Dr. Christine Downing, core faculty in Pacifica’s Mythological Studies program, presents her lecture (October 15, 1993): „Only the Wounded Healer Heals” to the San Diego Friends of Jung exploring the archetype of the wounded healer.
From Dr. Downing’s paper on this subject:
That woundedness, illness, suffering are prerequisitve for taking on the role of healer is a truth recognized in the myths and rituals of traditional cultures throughout the world. It underlines the shamanic vision of the healer in Siberia, North America, Africa and Australia. Everywhere we learn that initiation into healing comes through falling radically ill of a disease that often cannot be diagnosed and for which there seems to be no cure. Recovery comes only when the patients recognize the illness as a call, only when they agree to become healers.

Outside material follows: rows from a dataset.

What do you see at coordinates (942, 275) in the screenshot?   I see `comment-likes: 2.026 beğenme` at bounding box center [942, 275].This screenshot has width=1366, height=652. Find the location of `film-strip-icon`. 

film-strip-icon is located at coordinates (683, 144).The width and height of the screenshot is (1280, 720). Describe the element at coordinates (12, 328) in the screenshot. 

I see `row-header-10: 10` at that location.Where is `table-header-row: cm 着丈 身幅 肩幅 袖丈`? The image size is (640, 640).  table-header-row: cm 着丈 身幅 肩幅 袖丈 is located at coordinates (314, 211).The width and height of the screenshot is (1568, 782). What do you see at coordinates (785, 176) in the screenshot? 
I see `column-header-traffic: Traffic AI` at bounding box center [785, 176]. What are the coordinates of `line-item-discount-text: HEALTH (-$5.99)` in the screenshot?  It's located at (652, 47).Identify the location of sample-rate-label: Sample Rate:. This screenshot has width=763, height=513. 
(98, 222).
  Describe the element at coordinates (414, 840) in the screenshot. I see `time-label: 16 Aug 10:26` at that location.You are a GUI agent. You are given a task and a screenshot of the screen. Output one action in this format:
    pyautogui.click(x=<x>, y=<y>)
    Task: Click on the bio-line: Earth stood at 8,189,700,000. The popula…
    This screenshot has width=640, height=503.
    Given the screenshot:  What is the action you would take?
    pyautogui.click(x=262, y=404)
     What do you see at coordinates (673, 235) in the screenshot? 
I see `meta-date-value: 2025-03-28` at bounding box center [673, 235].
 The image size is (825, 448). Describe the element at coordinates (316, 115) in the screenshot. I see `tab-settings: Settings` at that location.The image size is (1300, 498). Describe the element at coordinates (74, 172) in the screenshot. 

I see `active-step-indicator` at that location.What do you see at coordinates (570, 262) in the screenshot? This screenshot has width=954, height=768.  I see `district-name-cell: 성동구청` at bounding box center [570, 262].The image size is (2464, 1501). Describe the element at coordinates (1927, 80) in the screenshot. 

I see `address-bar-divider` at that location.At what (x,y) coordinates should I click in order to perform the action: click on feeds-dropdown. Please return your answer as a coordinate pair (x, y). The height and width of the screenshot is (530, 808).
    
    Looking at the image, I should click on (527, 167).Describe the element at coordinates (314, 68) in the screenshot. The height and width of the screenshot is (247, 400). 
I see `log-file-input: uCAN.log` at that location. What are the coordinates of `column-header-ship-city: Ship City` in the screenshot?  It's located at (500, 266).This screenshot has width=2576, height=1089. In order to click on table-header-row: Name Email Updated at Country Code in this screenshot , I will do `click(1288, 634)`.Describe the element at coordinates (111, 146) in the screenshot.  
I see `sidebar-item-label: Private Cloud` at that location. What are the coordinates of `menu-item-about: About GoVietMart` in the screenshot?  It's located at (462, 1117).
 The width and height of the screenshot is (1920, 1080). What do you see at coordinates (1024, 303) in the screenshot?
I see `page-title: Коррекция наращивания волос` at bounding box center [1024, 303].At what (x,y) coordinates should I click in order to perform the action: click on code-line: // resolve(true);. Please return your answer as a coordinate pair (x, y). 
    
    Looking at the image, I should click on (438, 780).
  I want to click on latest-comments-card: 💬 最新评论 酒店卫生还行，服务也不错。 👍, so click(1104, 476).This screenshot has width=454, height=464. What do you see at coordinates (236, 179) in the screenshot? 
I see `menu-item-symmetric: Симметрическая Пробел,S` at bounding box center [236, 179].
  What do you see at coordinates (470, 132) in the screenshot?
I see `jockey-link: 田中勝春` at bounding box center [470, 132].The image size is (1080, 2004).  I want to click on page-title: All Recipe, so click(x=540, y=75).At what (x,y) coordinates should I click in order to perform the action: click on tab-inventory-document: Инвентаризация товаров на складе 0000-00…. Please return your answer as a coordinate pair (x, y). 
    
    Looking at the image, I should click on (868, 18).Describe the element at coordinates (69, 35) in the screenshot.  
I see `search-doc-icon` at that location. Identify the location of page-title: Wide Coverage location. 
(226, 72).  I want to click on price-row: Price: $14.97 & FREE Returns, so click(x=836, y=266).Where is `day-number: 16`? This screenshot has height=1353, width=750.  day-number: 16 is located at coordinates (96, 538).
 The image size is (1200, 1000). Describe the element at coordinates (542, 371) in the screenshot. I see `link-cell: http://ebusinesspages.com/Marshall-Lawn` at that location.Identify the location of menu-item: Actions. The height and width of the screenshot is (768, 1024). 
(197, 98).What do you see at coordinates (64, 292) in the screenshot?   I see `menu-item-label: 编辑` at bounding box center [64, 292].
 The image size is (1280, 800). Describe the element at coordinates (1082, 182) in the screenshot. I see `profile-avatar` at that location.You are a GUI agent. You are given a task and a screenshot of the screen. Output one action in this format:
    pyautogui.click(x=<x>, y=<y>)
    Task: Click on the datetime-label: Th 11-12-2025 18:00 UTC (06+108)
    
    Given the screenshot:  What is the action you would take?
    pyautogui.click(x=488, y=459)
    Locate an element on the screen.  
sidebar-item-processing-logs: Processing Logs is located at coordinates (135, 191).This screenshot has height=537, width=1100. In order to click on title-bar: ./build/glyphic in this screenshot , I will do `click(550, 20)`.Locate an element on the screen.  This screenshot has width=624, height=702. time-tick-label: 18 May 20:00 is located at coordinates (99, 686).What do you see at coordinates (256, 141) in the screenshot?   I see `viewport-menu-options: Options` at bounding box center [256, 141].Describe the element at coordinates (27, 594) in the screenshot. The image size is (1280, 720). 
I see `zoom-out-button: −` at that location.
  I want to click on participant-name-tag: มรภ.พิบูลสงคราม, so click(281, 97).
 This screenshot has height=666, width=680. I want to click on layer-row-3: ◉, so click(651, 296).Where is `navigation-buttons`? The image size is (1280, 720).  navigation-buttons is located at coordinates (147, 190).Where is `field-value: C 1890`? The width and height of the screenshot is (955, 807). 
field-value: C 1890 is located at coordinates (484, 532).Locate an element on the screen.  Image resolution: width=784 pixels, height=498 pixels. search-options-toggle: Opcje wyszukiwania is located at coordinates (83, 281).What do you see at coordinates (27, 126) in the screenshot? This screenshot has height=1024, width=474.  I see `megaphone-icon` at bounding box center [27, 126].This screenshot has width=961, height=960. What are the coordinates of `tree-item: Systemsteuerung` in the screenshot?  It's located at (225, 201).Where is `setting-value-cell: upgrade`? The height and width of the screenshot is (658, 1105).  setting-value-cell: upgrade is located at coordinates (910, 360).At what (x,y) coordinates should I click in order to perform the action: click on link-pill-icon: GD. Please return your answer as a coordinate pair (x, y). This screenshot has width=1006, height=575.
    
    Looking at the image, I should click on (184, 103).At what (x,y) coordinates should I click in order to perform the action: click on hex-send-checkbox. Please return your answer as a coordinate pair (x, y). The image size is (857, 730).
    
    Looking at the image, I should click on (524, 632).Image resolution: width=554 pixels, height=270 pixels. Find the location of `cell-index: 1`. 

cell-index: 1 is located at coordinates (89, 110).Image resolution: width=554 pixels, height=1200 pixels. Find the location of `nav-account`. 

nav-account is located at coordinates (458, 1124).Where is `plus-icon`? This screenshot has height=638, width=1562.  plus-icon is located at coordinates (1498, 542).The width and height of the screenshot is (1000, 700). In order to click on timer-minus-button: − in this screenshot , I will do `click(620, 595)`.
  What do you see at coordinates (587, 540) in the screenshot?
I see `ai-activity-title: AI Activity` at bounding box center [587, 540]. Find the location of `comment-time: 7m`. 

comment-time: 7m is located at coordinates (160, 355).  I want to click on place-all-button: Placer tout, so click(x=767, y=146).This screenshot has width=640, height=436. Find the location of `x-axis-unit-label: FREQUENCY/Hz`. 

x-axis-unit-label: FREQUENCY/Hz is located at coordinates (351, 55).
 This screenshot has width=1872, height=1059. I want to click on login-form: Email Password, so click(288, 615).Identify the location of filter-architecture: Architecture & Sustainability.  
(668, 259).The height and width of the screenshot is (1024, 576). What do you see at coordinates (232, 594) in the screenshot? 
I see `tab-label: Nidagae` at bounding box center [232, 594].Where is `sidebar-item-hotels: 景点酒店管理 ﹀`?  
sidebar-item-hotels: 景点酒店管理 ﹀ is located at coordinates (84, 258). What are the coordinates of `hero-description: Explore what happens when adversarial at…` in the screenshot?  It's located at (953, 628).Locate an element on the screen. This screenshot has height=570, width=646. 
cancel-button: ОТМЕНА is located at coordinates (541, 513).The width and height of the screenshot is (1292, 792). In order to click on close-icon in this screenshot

„Only the Wounded Healer Heals: The Testimony of Greek Mythology”, Christine Downing. Soundings: An Interdisciplinary Journal, Vol. 73, No. 4 (Winter 1990), pp. 551-573
She (1931) is a scholar of religion, mythology, depth psychology and feminist studies. Unusual for a woman of her generation, she married while attending college and was the first married woman graduate from Swarthmore. She wrote her dissertation on Martin Buber and was the first woman upon whom Drew University bestowed a doctorate. She began her exemplary teaching career at Rutgers University in 1963. In 1974 she moved to California to teach at San Diego State University where she remained for eighteen years, ten of which she served as chair of the Department of Religious Studies. In 1974, when Dr. Downing became the first woman president of the American Academy of Religion, she gave her presidential address on „Sigmund Freud and the Mythological Tradition,” a presentation which marked an important early public expression of her life-long scholarly emphasis on Freud.
During her years in San Diego, Dr. Downing also served as a core faculty member at the California School of Professional Psychology. This assignment led her to return to school to pursue a master’s degree in family therapy. In 1994 she was asked to assist in the development of the curriculum for the newly established Mythological Studies program at Pacifica Graduate Institute, the program that is now at the center of her professional life.